An example file from a highway repair operation in the US is used as an example.

In [None]:
db_file = "Data/9724000.gpj"

In [None]:
for tbl in mdb.list_tables(db_file):
    print(tbl)

Not all tables contain data. We can select the ones containing data using the ```.read_schema``` function. The database schema is returned as a dictionary:

In [None]:
mdb.read_schema(db_file)

We can store a list with the tables names containing data:

In [None]:
data_tables = mdb.read_schema(db_file).keys()
data_tables

We can see that several table names are returned. Some (e.g. ```PROJECT```) speak for themselves, whereas others required additional inspection to know the data contained in them.

## Reading table data

Reading the data from the tables is straightforward using the ```.read_table``` function. This function returns a Pandas dataframe which can be used for further filtering of the data. The path to the database file and the name of the table need to be supplied.

In [None]:
df = mdb.read_table(db_file, "PROJECT")
df

We can thus loop over all the tables containing data and print the contents:

In [None]:
for tbl in data_tables:
    _df = mdb.read_table(db_file, tbl)
    print('-------%s-------' % tbl)
    print(_df.head())

## Exporting gINT data to Excel 

Once gINT data is available in dataframes, it can easily be exported to Excel as a workbook with multiple sheets. Although Excel is not recommended for data processing tasks (Python is much better at this), exporting can be useful for visually inspecting the data.

In [None]:
import pandas as pd
writer = pd.ExcelWriter('Output/9724000.xlsx', engine='xlsxwriter')
# Write each dataframe to a different worksheet.
for tbl in data_tables:
    _df = mdb.read_table(db_file, tbl)
    _df.to_excel(writer, sheet_name=tbl, index=False)
# Close the Pandas Excel writer and output the Excel file.
writer.save()

## Case study: SPT data for a selected location

The use of gINT data reading is illustrated for reporting SPT blowcount for a given location.
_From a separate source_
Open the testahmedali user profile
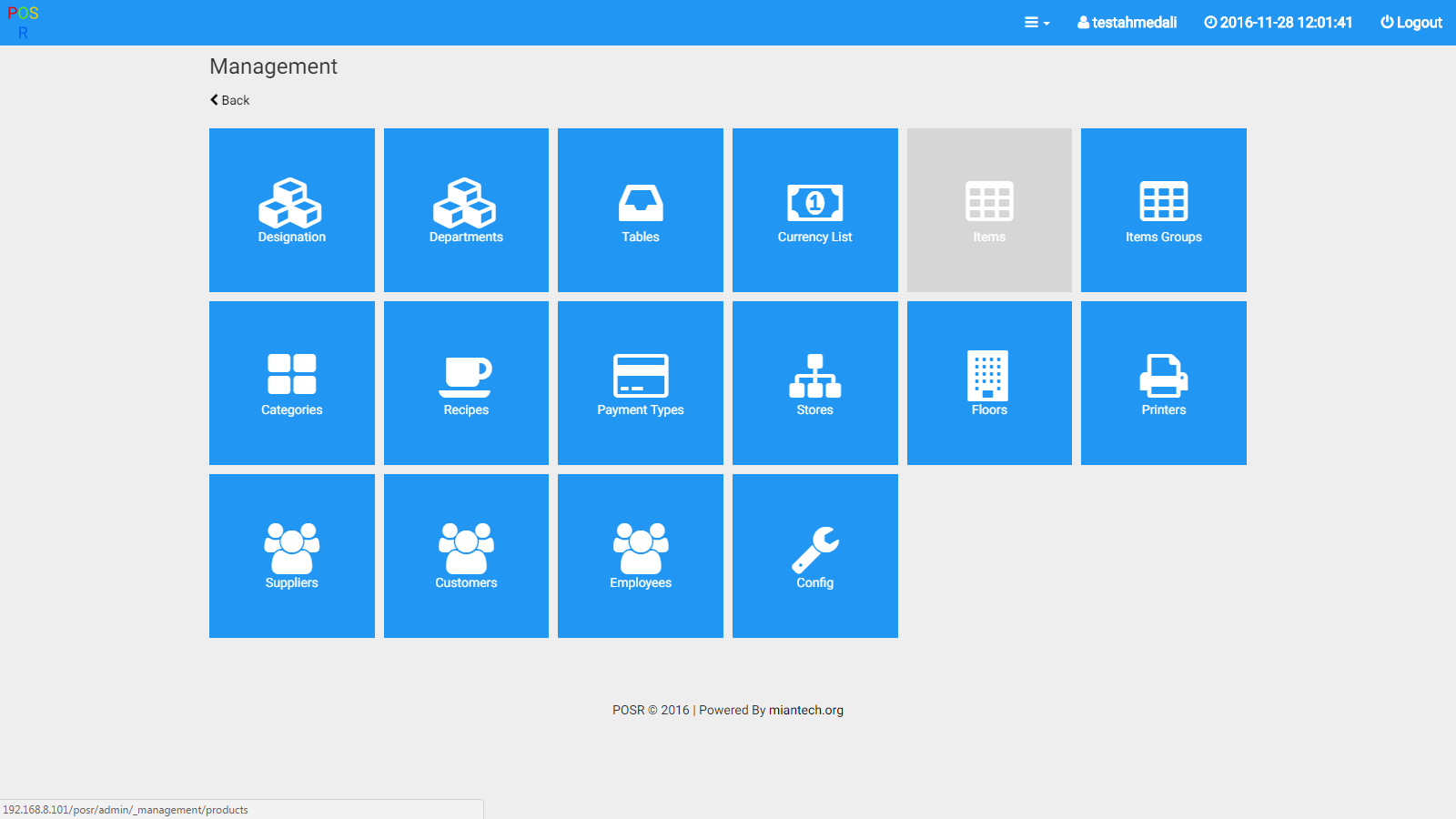1456x819 pixels. pyautogui.click(x=1127, y=23)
### Retrieval of test locations

The locations of tests are given in the ```POINT``` table:

In [None]:
point_df = mdb.read_table(db_file, 'POINT')
point_df

As an example, the SPT blowcount will be reported for PointID 6, with a depth of 36.5ft.

### Retrieval of SPT data

The SPT data is included in the ```SAMPLE``` table. We can import all the data first:

In [None]:
sample_df = mdb.read_table(db_file, 'SAMPLE')
sample_df.head()

A common problem with data imported from external files is that the data does not have the correct data type. We can check this with the ```.dtypes``` function in Pandas.

In [None]:
sample_df.dtypes

We can see that SPT numbers are indeed not numeric (```object``` data type). We can convert these columns as follows:

In [None]:
for key in ['SPT 1', 'SPT 2', 'SPT 3']:
    sample_df[key] = pd.to_numeric(sample_df[key], errors='coerce')

In [None]:
sample_df.head()

We can see that three SPT numbers are available. ```SPT 1``` is the blowcount for the seating drive, ```SPT 2``` and ```SPT 3``` can be added to obtain the SPT $ N $ number.

In [None]:
sample_df["SPT N"] = sample_df["SPT 2"] + sample_df["SPT 3"]
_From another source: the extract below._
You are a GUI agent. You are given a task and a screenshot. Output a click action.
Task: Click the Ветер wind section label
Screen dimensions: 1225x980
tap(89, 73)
The SPT data for PointID 6 can be filtered using conventional Pandas syntax. Since the ```PointID``` field is an ```object```, we need to specify the PointID for filtering as a string.

In [None]:
sample_6_df = sample_df[sample_df['PointID'] == '6']
sample_6_df

These numbers can be used for further processing using the ```SPTProcessing``` class in [```groundhog```](https://github.com/snakesonabrain/groundhog).

## Closing remarks: Using gINT library files for data interpretation

This article shows how gINT project files can be read using ```mdbtools``` and ```pandas_access```. The Microsoft Access database files are readily imported in Python which can greatly facilitate further processing.

Certain gINT project files are also connected to a gINT library file (```.glb``` extension). These files contain e.g. possible choices for soil types, hammer types, ... In the example above, such a file would contain a table which says that ```GRAB``` stands for a grab sample and ```SS``` for a split-spoon sample. The methods described above can just as easily be used to import these ```.glb``` files.